A last-minute dash to the shops for gifts

16:00, Dec 23 2012
Andy Salisbury, with 10-month-old son Raffa, does last-minute Christmas shopping.
LEAVING IT LATE: Andy Salisbury, with 10-month-old son Raffa, does last-minute Christmas shopping.

Ten-month-old Raffa Salisbury is over the moon about celebrating his first Christmas, dad Andy reckons.

After emigrating 20 years ago, the Liverpool native now lives in the Wellington suburb of Melrose with wife Jo and says his little Liverpudlian Kiwi rates his first festivities highly.

"He's on a bloody cloud nine at the moment - it's like he's just had a bottle of tomato sauce," Mr Salisbury said.

The family were part of a stream of tardy Christmas shoppers rushing for presents yesterday at Lyall Bay's Warehouse.

Mr Salisbury blamed his last-minute shopping on the demands of work and lifestyle. "It's been a madhouse day today," he said.

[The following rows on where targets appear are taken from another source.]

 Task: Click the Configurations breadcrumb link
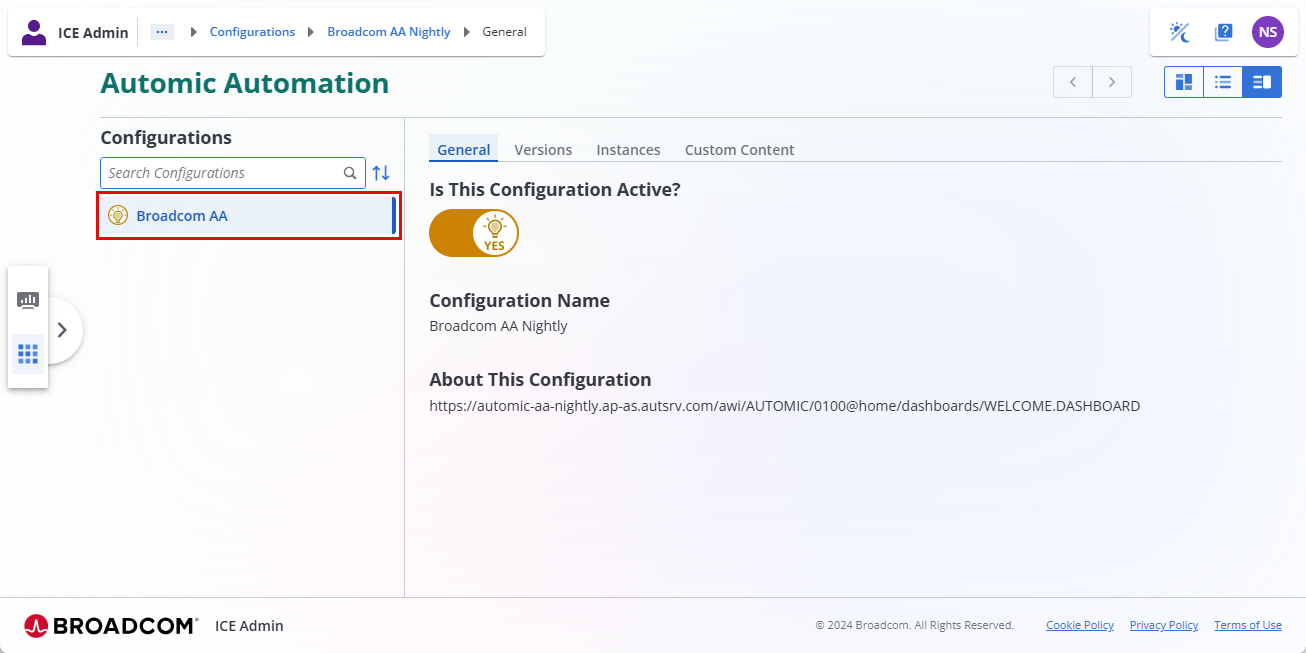[x=252, y=32]
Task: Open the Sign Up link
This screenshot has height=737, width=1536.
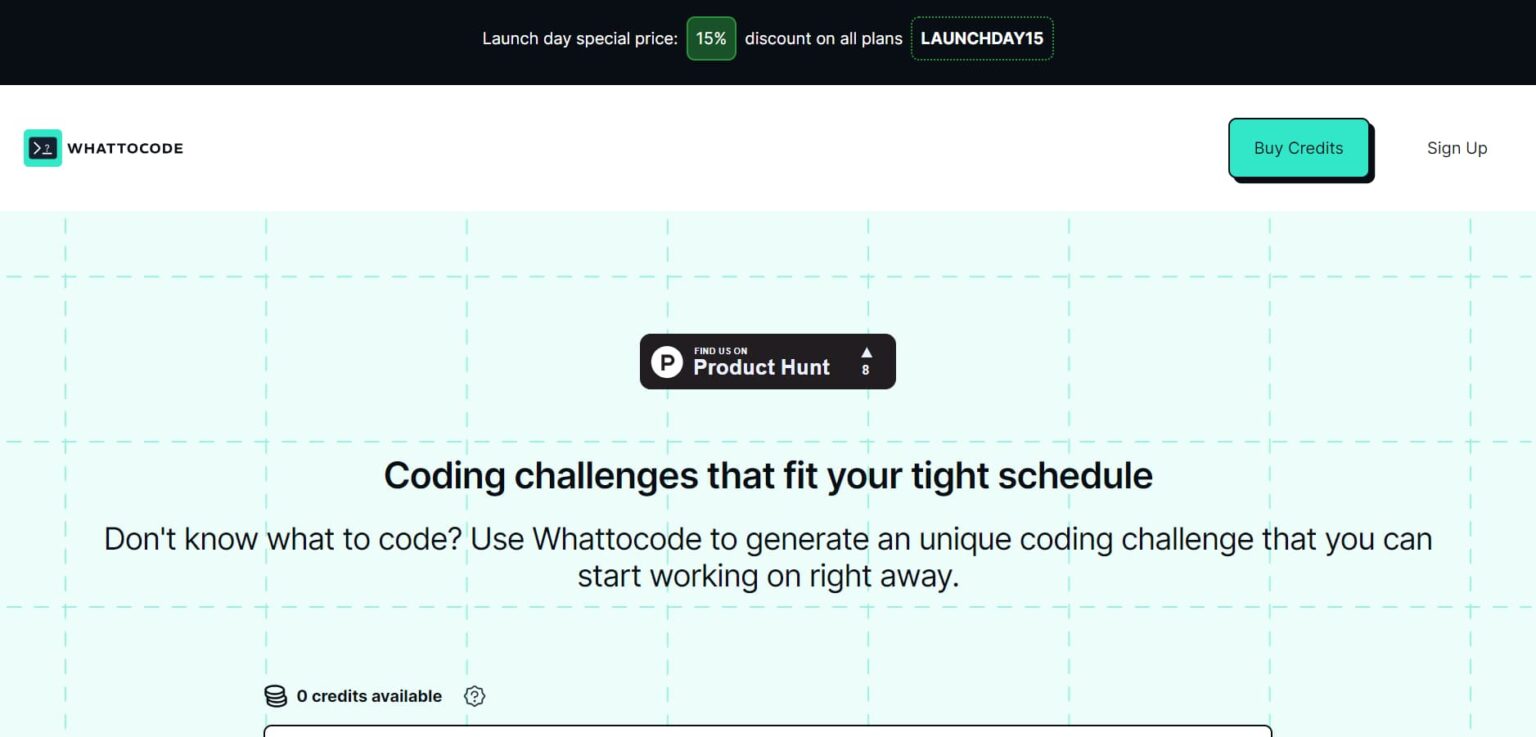Action: pos(1456,148)
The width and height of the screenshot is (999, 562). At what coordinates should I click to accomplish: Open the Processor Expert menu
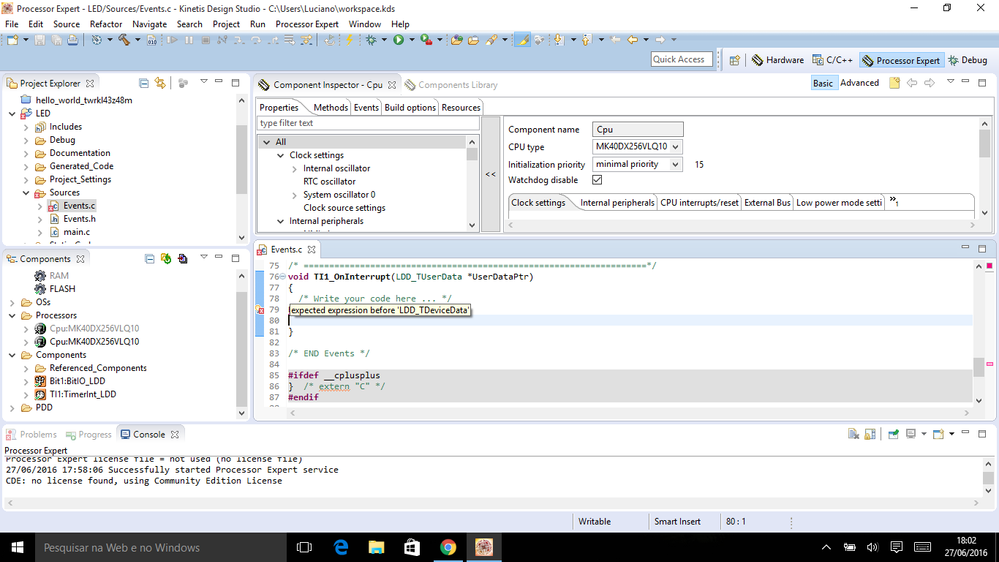click(x=307, y=24)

Another late shopper who said she was usually organised and would have had her Christmas tree stocked by now was Bridget White of Miramar. The snag she hit this year was shopping solo in an effort to protect the yuletide faith of her young children.


Both youngsters were "very excited", although Molly, 7, seemed to be getting cynical in her old age.

"She's a bit more switched on. She says she believes in Santa because she knows she'll get stuff. She's just playing along."

Mrs White's son Henry, 5, is keeping the faith, both in Father Christmas as well as fellow figment the Tooth Fairy.

Retail spending in the capital has been merrier than last Christmas, with Wellingtonians spending $10.5 million more this December, especially on bubbly and new carpets.

Total retail spending in the capital rose from $320.8m last year to $331.3m in the three weeks ending December 20, according to the latest figures from electronic transactions processor Paymark.

Paymark, which processes more than three-quarters of electronic transactions in retail, said last week that national spending through its network from November 30 to December 20 totalled just over $3.2 billion - $148.7m, or almost 5 per cent, more than the same period last year.

Nationwide, people spent less on books, electronics and sporting gear, but more on clothing, eating out and whiteware.